■ **SHORT EXERCISE**
Copy the following records word for word, omitting the pictures from your answer.

■ **DATA SHOWN**

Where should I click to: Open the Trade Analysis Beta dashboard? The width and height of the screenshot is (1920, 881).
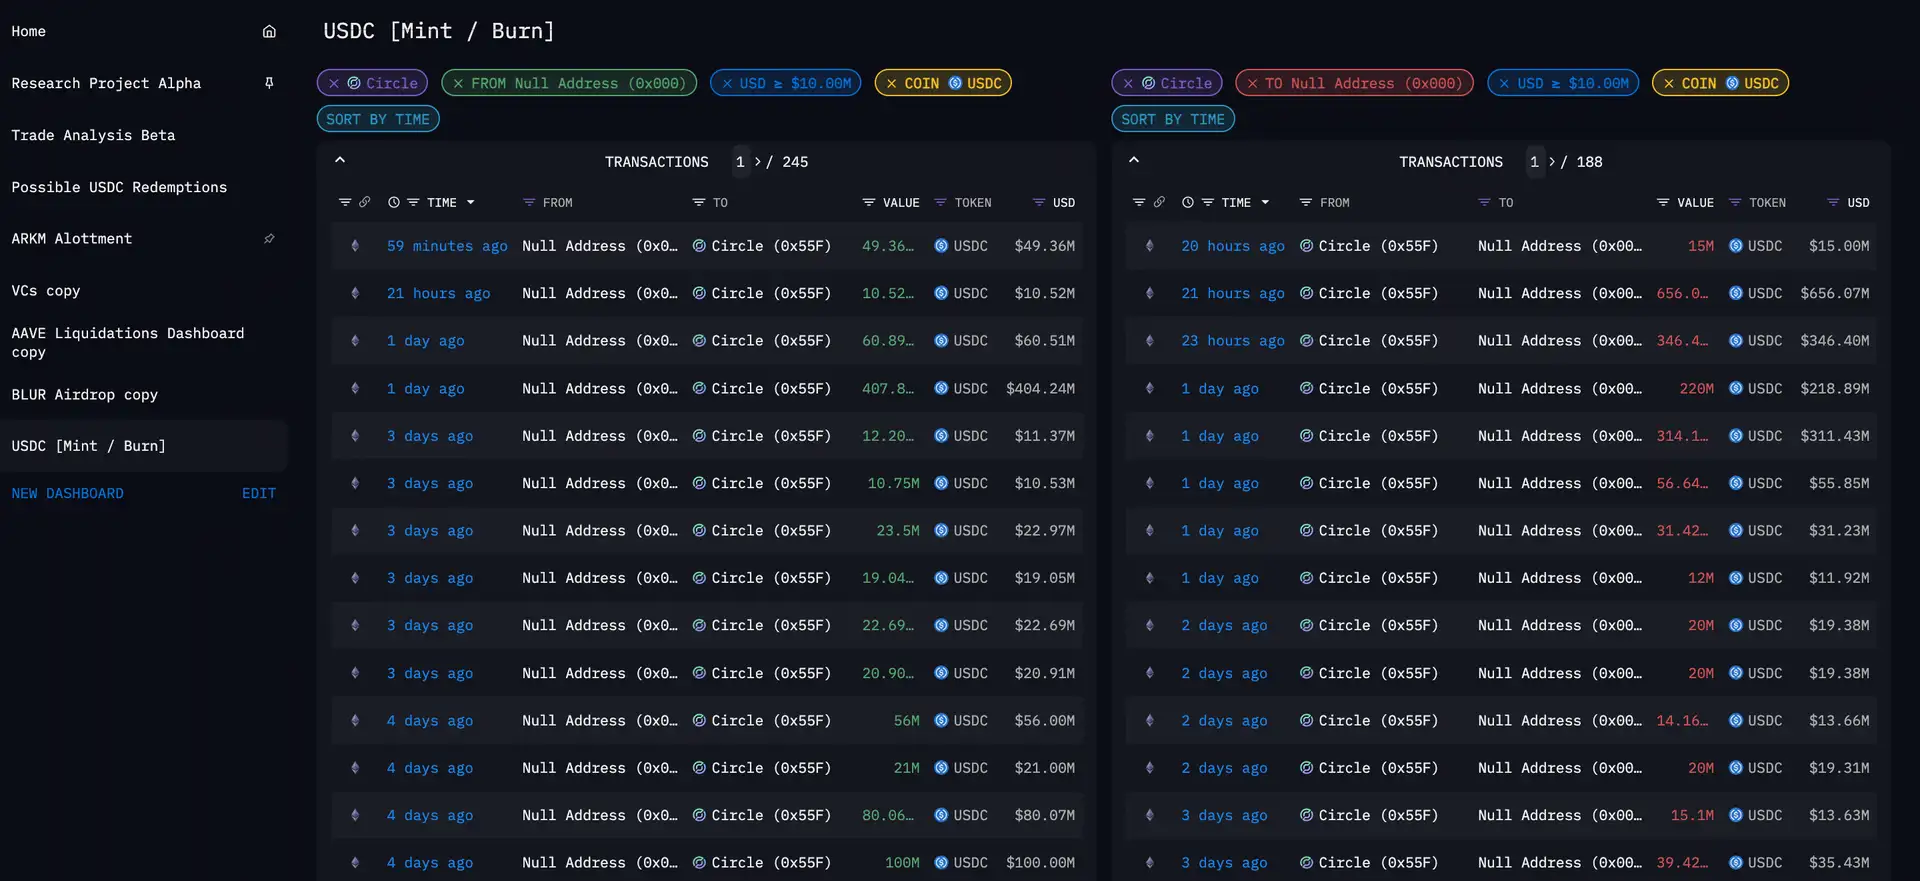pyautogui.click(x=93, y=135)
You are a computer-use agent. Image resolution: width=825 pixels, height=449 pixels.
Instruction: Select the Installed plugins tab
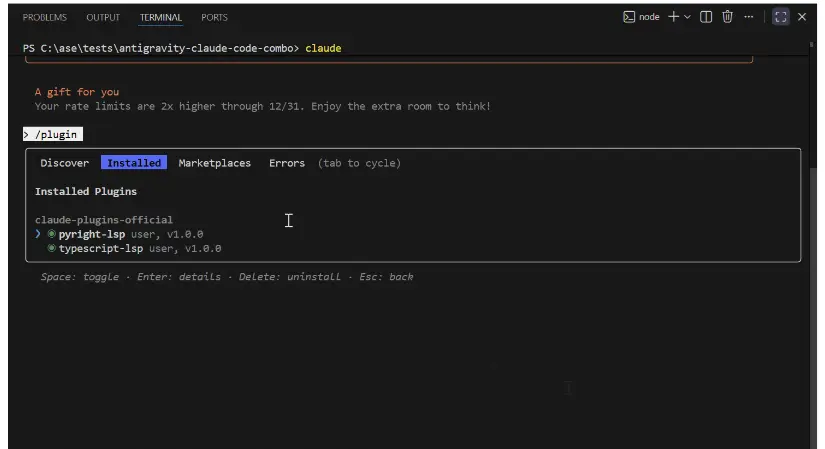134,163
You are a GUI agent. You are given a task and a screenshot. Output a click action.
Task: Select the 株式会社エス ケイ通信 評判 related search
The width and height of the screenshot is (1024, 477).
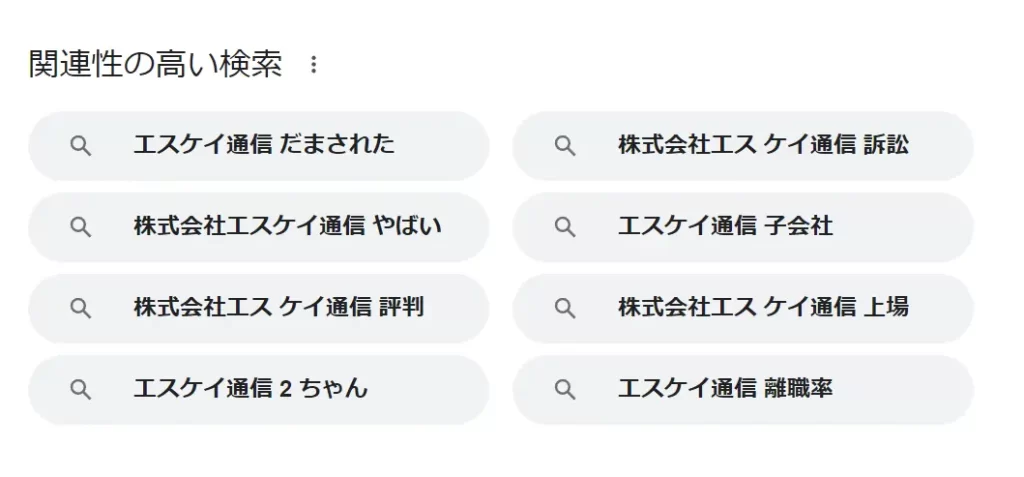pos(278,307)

■ **THE SOLUTION**
Where should I click to: Open the Trade Analysis Beta dashboard? The width and height of the screenshot is (1920, 881).
pyautogui.click(x=93, y=135)
You are a computer-use agent. Image resolution: width=825 pixels, height=449 pixels.
Instruction: Select the Installed plugins tab
134,163
You are a GUI agent. You are given a task and a screenshot. Output a click action.
Task: Select the 株式会社エス ケイ通信 評判 related search
The width and height of the screenshot is (1024, 477).
pos(278,307)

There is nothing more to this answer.